- **Instructions to follow**
Working from the entries that follow, transcribe exactly and only the lines from the one with "Task: Click the related items grid icon" through the last, pictures excluded.

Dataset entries
- - - -
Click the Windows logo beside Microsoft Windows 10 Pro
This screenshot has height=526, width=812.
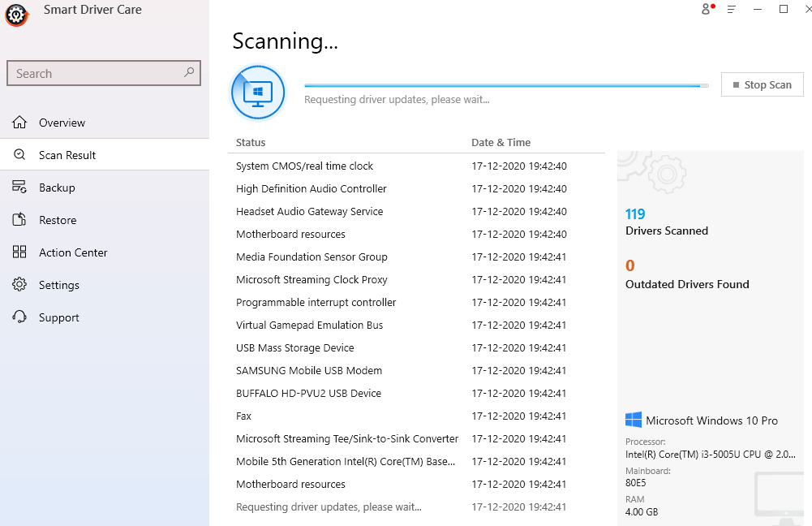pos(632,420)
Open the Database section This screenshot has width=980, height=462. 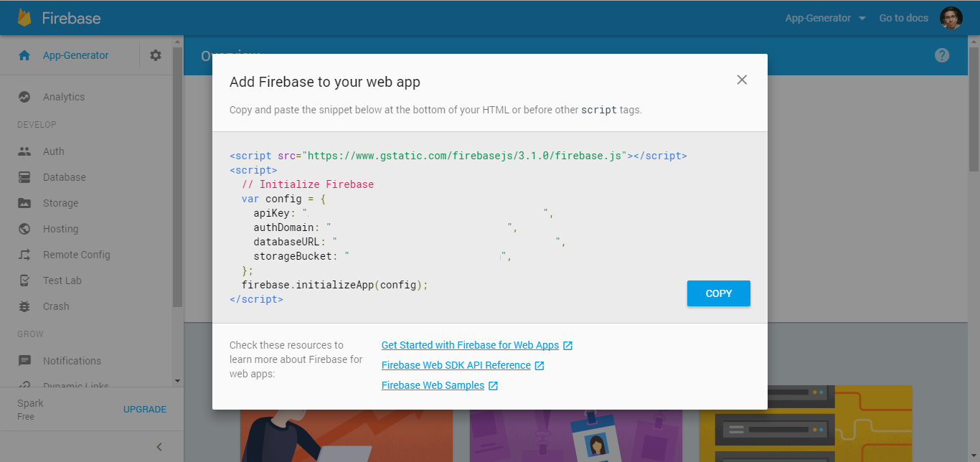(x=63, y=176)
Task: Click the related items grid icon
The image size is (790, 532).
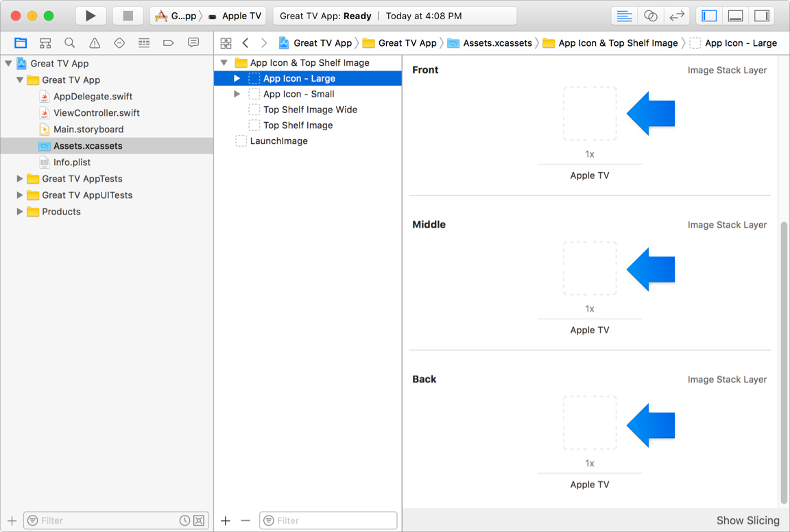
- - - -
- **Written solution**
Task: Click the related items grid icon
The image size is (790, 532).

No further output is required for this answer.